* [WORK TO COMPLETE]
Please give back only the lines below from the one containing "Expand the profile photo with enlarge icon" to the one containing "You are a computer-use agent. 1456x819", each repeated word for word, both ends included.

[Opening INPUT MATERIAL section]

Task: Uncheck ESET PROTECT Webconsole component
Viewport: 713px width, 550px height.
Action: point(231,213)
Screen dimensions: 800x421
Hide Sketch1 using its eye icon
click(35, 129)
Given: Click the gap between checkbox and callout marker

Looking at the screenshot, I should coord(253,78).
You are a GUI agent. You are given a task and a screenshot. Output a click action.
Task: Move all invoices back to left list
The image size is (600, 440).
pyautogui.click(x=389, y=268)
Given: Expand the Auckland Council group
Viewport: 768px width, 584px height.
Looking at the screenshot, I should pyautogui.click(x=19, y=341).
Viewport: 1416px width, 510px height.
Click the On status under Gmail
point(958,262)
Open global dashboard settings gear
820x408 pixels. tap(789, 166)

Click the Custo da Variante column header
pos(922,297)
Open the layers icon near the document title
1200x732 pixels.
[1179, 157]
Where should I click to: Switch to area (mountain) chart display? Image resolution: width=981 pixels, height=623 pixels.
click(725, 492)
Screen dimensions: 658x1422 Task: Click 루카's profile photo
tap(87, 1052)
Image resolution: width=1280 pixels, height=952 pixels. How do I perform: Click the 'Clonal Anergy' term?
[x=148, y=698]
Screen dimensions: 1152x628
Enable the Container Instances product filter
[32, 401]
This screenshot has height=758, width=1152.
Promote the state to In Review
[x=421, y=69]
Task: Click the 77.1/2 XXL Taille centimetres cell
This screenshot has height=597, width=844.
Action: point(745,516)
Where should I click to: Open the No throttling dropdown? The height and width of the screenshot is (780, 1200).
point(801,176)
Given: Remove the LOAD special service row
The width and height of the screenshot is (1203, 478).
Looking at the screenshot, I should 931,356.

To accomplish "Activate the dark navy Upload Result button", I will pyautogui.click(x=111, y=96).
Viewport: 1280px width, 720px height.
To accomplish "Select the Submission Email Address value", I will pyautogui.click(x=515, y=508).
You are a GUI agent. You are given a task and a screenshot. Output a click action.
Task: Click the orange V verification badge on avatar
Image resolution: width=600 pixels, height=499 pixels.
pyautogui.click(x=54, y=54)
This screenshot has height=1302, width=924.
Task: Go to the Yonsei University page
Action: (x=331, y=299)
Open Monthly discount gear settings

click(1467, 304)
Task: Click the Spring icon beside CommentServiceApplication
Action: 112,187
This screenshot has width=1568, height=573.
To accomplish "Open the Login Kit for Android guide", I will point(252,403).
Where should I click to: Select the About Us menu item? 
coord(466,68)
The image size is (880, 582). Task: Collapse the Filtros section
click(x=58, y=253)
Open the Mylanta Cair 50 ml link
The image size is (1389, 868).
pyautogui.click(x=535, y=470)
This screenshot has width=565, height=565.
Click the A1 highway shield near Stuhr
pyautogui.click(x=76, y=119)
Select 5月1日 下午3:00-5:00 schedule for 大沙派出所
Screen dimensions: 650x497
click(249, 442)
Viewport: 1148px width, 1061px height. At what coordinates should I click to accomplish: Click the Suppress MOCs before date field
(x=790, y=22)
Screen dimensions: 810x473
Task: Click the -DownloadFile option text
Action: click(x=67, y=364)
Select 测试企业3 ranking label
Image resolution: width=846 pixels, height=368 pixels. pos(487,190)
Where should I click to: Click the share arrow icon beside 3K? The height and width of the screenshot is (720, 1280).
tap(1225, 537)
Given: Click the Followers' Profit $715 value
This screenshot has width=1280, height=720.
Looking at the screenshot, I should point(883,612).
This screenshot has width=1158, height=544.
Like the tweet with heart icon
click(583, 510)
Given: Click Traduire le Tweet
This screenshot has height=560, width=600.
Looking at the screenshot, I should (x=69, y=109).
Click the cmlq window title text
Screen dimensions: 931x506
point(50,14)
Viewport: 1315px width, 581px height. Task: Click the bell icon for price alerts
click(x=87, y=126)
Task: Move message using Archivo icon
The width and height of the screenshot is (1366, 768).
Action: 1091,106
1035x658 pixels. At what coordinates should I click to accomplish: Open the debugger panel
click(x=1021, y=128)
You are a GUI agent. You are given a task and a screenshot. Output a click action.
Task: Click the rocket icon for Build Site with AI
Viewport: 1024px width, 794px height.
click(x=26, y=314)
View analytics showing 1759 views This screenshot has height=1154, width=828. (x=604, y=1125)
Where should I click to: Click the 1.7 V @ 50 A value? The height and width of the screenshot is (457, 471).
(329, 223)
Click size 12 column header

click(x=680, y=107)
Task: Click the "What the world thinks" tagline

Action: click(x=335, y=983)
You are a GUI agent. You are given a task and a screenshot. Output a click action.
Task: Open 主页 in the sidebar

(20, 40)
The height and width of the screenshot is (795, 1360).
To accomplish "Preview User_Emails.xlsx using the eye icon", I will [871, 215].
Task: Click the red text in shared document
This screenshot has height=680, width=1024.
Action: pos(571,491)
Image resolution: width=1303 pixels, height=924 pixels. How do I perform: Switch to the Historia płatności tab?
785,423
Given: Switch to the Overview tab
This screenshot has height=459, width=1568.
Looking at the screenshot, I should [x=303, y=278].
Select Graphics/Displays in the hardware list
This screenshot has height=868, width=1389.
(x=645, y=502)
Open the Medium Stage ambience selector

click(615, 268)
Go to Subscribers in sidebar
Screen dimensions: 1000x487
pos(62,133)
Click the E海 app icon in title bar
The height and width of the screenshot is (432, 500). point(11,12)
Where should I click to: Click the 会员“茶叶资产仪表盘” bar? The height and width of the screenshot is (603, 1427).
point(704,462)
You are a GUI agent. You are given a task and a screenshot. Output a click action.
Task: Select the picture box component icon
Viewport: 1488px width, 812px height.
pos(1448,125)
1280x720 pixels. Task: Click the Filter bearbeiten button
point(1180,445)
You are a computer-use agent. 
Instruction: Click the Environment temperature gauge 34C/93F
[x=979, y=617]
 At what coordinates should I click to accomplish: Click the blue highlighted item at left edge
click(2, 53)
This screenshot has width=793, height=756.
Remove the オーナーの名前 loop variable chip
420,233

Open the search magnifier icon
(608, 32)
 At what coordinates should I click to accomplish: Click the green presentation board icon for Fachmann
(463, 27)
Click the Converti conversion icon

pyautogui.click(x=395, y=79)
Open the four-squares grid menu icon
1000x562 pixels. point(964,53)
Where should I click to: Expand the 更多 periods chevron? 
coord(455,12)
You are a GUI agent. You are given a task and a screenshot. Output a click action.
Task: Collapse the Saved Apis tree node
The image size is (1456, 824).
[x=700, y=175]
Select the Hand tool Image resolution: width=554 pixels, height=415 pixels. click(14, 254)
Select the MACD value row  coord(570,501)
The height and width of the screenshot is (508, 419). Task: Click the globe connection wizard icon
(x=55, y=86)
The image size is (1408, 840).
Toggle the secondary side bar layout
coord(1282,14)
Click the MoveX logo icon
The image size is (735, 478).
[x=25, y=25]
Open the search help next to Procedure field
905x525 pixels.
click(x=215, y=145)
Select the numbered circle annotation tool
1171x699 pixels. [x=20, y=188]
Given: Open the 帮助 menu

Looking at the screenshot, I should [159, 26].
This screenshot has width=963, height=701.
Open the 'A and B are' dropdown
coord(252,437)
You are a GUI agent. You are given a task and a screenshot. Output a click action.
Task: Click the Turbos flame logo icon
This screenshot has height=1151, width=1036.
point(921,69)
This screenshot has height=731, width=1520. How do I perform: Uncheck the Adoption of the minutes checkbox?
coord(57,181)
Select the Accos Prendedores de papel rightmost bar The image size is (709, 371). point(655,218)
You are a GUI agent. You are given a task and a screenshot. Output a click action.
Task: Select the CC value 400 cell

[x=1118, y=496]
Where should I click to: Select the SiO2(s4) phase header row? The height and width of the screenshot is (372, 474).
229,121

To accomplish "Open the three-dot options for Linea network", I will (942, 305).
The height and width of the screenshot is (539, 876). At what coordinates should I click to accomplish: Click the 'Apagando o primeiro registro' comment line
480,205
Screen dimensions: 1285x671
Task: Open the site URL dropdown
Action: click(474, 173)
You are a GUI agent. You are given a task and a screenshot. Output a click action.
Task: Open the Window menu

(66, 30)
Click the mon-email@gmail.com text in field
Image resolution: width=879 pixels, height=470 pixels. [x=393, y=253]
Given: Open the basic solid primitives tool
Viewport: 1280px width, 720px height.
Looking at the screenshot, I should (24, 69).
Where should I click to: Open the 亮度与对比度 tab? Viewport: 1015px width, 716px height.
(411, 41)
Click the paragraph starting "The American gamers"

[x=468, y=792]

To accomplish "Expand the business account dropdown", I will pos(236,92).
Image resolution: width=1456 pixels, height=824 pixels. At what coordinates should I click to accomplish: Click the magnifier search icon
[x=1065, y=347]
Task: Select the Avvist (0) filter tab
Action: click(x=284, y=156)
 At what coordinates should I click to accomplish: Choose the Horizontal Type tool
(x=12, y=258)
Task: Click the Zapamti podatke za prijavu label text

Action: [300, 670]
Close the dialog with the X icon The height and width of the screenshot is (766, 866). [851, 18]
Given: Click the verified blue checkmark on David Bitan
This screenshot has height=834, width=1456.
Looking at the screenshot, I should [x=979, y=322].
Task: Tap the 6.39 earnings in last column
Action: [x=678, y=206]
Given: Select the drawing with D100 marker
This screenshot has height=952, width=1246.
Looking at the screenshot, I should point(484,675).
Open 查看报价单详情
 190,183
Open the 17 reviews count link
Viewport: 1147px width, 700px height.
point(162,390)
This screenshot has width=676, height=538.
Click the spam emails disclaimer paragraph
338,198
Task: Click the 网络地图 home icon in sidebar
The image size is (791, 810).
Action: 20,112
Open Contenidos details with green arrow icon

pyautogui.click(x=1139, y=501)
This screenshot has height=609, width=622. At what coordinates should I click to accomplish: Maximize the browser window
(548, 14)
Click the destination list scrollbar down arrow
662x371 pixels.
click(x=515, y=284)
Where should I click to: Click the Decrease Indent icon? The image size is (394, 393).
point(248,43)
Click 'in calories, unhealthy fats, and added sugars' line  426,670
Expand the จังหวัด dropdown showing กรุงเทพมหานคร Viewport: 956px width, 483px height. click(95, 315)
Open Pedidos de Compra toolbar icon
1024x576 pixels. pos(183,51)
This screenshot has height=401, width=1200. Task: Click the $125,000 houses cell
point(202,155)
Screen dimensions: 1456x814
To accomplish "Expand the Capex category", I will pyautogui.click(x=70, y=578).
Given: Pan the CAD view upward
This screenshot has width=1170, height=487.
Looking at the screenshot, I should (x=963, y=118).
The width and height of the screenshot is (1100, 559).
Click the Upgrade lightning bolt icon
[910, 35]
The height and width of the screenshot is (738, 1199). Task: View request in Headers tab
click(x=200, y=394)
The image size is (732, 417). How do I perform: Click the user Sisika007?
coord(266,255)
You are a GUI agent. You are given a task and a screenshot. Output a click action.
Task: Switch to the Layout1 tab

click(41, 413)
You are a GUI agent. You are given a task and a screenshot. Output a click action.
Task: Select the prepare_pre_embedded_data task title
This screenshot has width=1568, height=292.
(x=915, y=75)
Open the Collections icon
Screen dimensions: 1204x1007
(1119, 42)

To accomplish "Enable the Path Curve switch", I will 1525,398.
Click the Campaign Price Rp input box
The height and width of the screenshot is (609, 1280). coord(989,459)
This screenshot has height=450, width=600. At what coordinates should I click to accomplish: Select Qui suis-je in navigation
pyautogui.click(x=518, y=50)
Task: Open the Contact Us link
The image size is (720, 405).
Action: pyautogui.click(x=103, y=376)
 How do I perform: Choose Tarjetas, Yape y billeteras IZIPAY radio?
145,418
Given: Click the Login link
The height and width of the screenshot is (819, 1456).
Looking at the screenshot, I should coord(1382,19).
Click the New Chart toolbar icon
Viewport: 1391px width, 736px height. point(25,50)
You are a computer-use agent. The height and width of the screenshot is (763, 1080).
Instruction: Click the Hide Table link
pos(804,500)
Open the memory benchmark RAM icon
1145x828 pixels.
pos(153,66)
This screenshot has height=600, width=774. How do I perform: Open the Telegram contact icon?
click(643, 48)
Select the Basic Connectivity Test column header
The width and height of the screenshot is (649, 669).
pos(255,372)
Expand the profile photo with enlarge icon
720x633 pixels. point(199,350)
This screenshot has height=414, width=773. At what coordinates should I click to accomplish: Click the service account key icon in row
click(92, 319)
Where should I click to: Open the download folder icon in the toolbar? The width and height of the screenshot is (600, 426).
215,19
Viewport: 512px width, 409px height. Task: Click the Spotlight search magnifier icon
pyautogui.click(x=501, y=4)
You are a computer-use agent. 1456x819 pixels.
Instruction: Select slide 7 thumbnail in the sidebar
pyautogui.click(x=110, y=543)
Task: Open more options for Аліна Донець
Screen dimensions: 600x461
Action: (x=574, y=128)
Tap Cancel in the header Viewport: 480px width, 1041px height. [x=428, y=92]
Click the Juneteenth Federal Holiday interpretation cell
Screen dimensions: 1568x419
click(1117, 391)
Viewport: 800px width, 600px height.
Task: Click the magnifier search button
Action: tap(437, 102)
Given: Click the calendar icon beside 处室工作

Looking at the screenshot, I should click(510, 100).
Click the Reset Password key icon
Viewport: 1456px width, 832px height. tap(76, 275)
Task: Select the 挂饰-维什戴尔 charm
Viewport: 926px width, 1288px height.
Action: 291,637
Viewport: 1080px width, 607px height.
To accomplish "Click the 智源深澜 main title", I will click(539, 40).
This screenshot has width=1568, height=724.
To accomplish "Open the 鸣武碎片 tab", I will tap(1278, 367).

[Closing INPUT MATERIAL section]

* [FINAL ANSWER]
Expand the profile photo with enlarge icon
720x633 pixels. point(199,350)
This screenshot has height=414, width=773. At what coordinates should I click to accomplish: Click the service account key icon in row
click(92, 319)
Where should I click to: Open the download folder icon in the toolbar? The width and height of the screenshot is (600, 426).
215,19
Viewport: 512px width, 409px height. Task: Click the Spotlight search magnifier icon
pyautogui.click(x=501, y=4)
You are a computer-use agent. 1456x819 pixels.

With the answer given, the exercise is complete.